- _Text section_
Potential Remote Desktop Tunneling Detectededit

Identifies potential use of an SSH utility to establish RDP over a reverse SSH Tunnel. This can be used by attackers to enable routing of network packets that would otherwise not reach their intended destination.

Rule type: eql

Rule indices:

  • logs-endpoint.events.*
  • winlogbeat-*
  • logs-windows.*

Severity: high

Risk score: 73

Runs every: 5m

Searches indices from: now-9m (Date Math format, see also Additional look-back time)

Maximum alerts per execution: 100



  • Elastic
  • Host
  • Windows
  • Threat Detection
  • Command and Control
  • has_guide

Version: 101

Rule authors:

  • Elastic

Rule license: Elastic License v2

Investigation guideedit

## Triage and analysis

### Investigating Potential Remote Desktop Tunneling Detected

Protocol Tunneling is a mechanism that involves explicitly encapsulating a protocol within another for various use cases,
ranging from providing an outer layer of encryption (similar to a VPN) to enabling traffic that network appliances would
filter to reach their destination.

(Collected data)
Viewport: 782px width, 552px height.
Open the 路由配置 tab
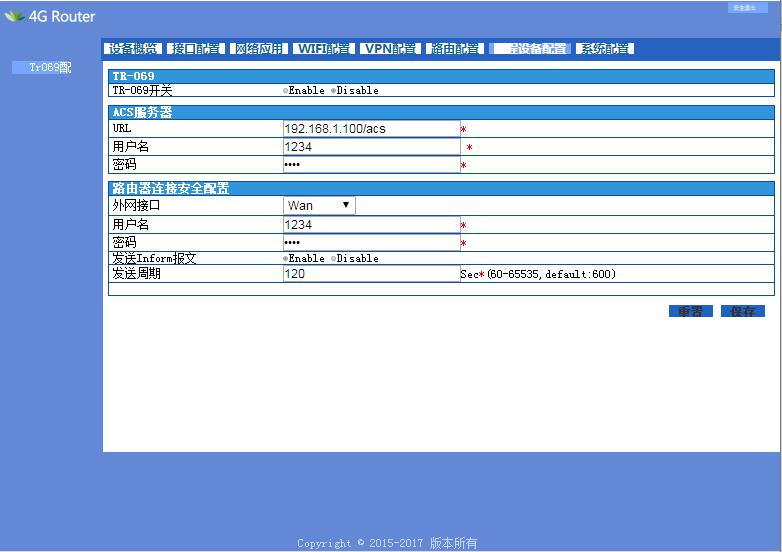coord(456,49)
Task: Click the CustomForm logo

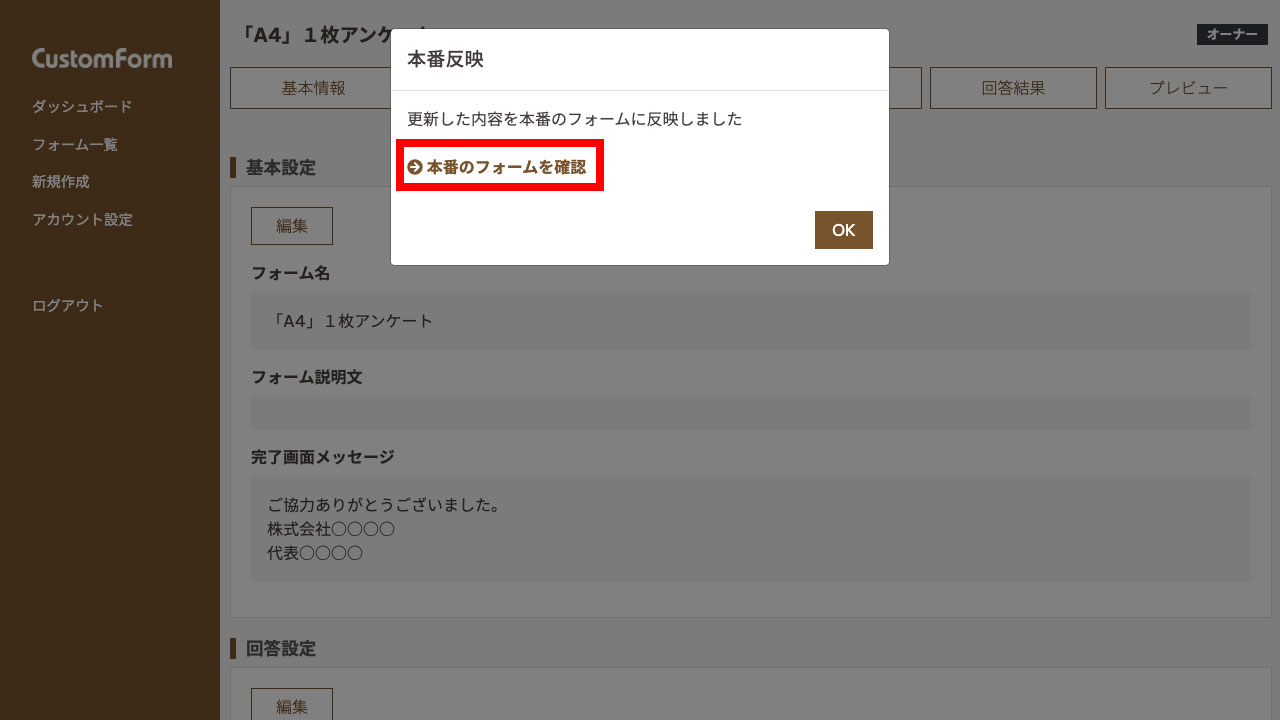Action: pos(102,58)
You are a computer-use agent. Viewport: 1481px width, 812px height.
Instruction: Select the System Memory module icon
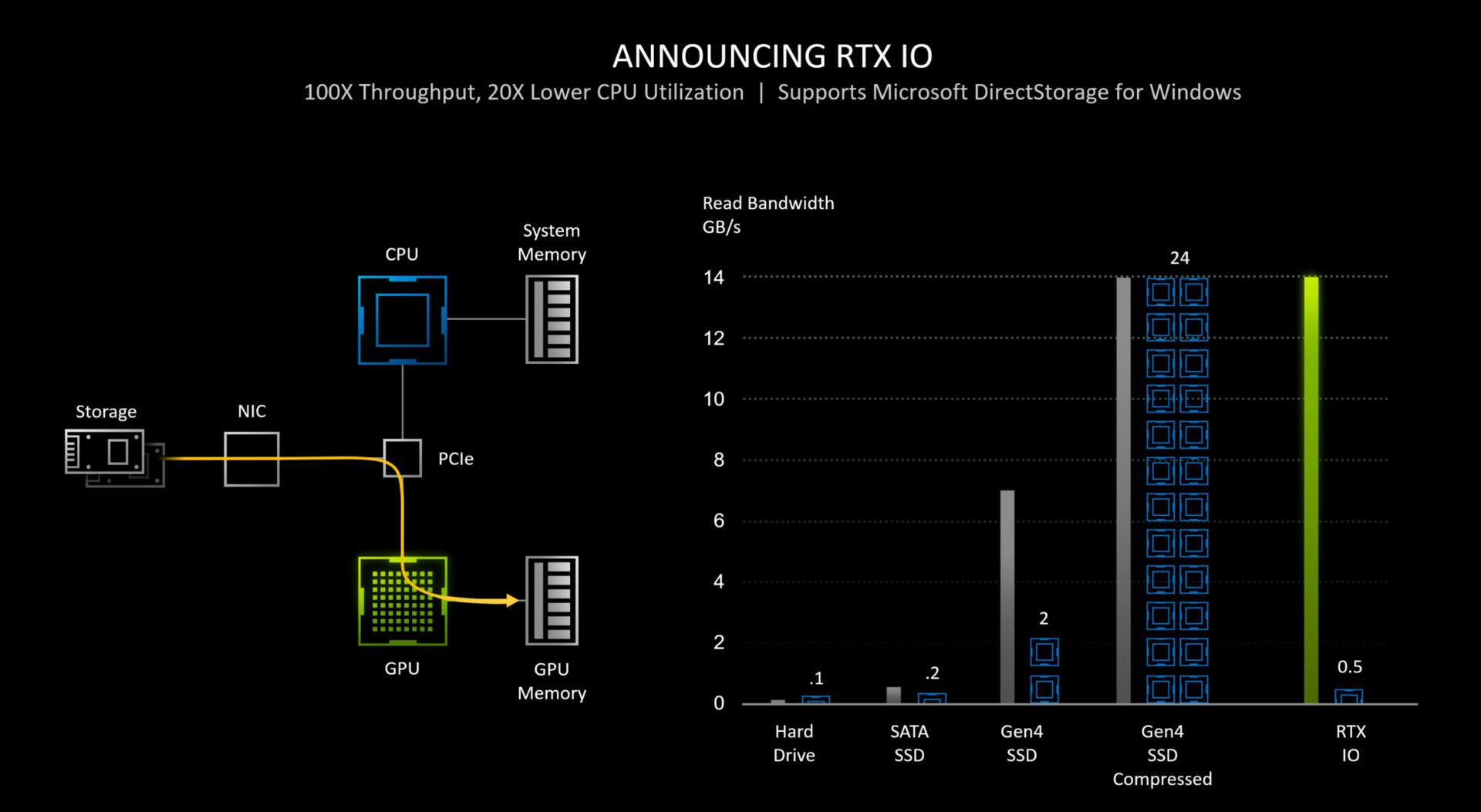click(552, 319)

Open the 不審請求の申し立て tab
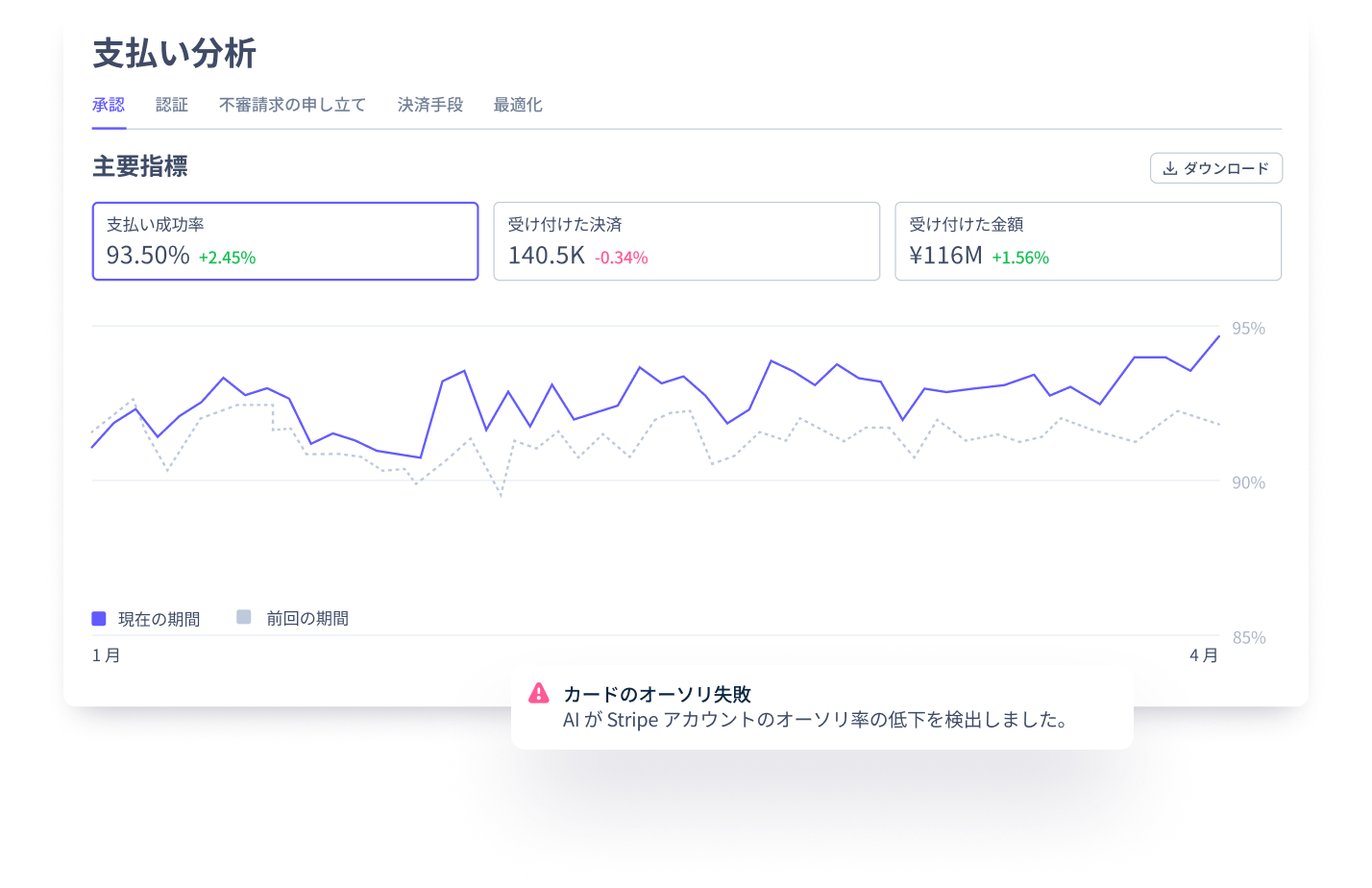[292, 105]
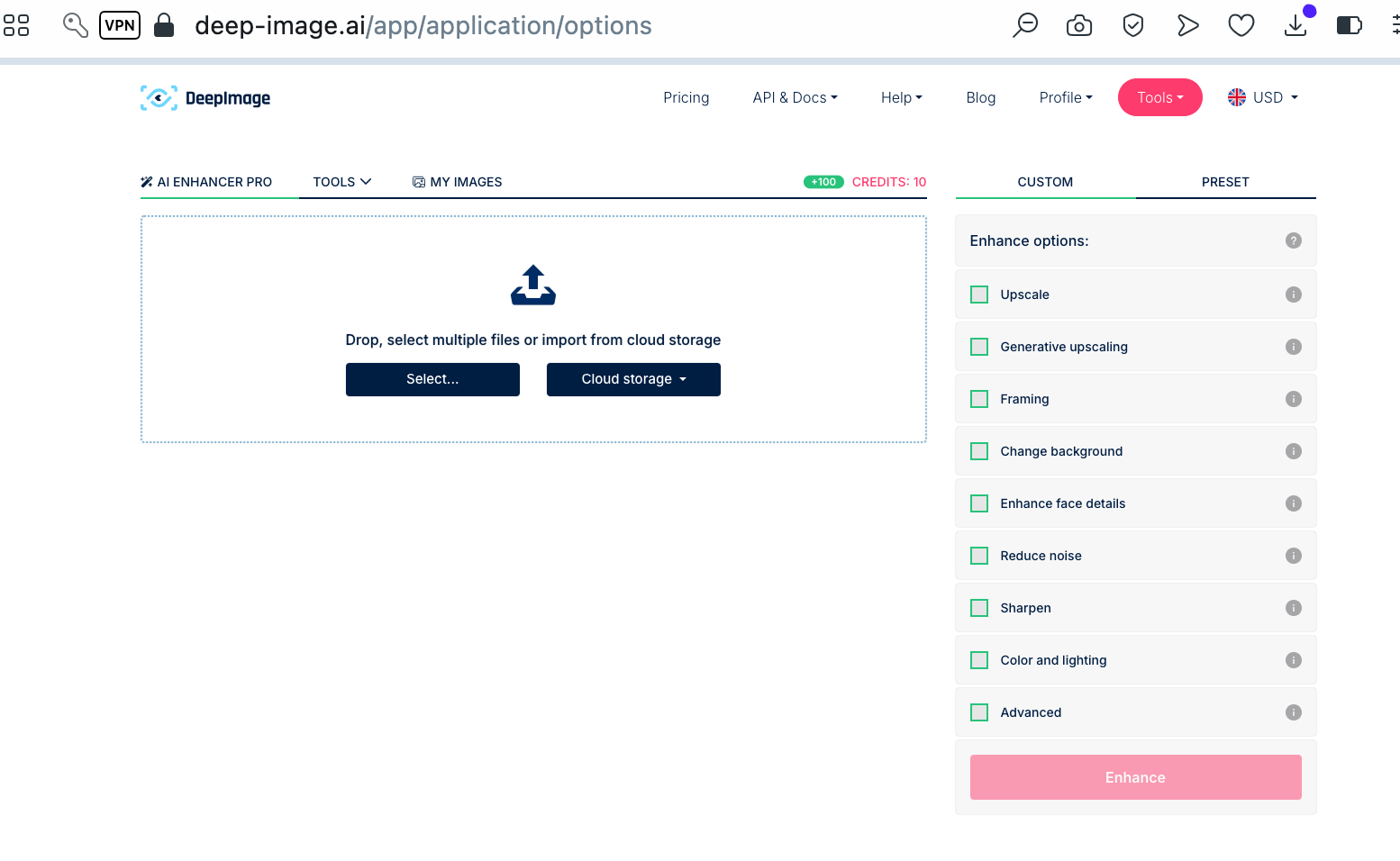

- _What you will do_
**a.** From the RDP tunneling rule page, quote the passage that begins at the words "Protocol Tunneling is" and stops after the words "reach their destination.".
**b.** Decide whether each statement agrees with the RDP tunneling rule page: (i) the rule runs every ten minutes; (ii) the rule's severity is high; (iii) the rule allows at most 100 alerts per execution. Answer yes or no for each, quoting the words from the page that settle it.
**c.** Continue the RDP tunneling rule page from the point where it stops.

- _Answers by item_
**a.**
Protocol Tunneling is a mechanism that involves explicitly encapsulating a protocol within another for various use cases,
ranging from providing an outer layer of encryption (similar to a VPN) to enabling traffic that network appliances would
filter to reach their destination.

**b.**
(i) No: "Runs every: 5m"
(ii) Yes: "Severity: high"
(iii) Yes: "Maximum alerts per execution: 100"

**c.**
Attackers may tunnel Remote Desktop Protocol (RDP) traffic through other protocols like Secure Shell (SSH) to bypass network restrictions that block incoming RDP
connections but may be more permissive to other protocols.

This rule looks for command lines involving the `3389` port, which RDP uses by default and options commonly associated
with tools that perform tunneling.

#### Possible investigation steps

- Investigate the process execution chain (parent process tree) for unknown processes. Examine their executable files
for prevalence, whether they are located in expected locations, and if they are signed with valid digital signatures.
- Identify the user account that performed the action and whether it should perform this kind of action.
- Contact the account and system owners and confirm whether they are aware of this activity.
- Investigate other alerts associated with the user/host during the past 48 hours.
- Assess whether this behavior is prevalent in the environment by looking for similar occurrences across hosts.
- Examine network data to determine if the host communicated with external servers using the tunnel.

### False positive analysis

- This activity is unlikely to happen legitimately. Benign true positives (B-TPs) can be added as exceptions if necessary.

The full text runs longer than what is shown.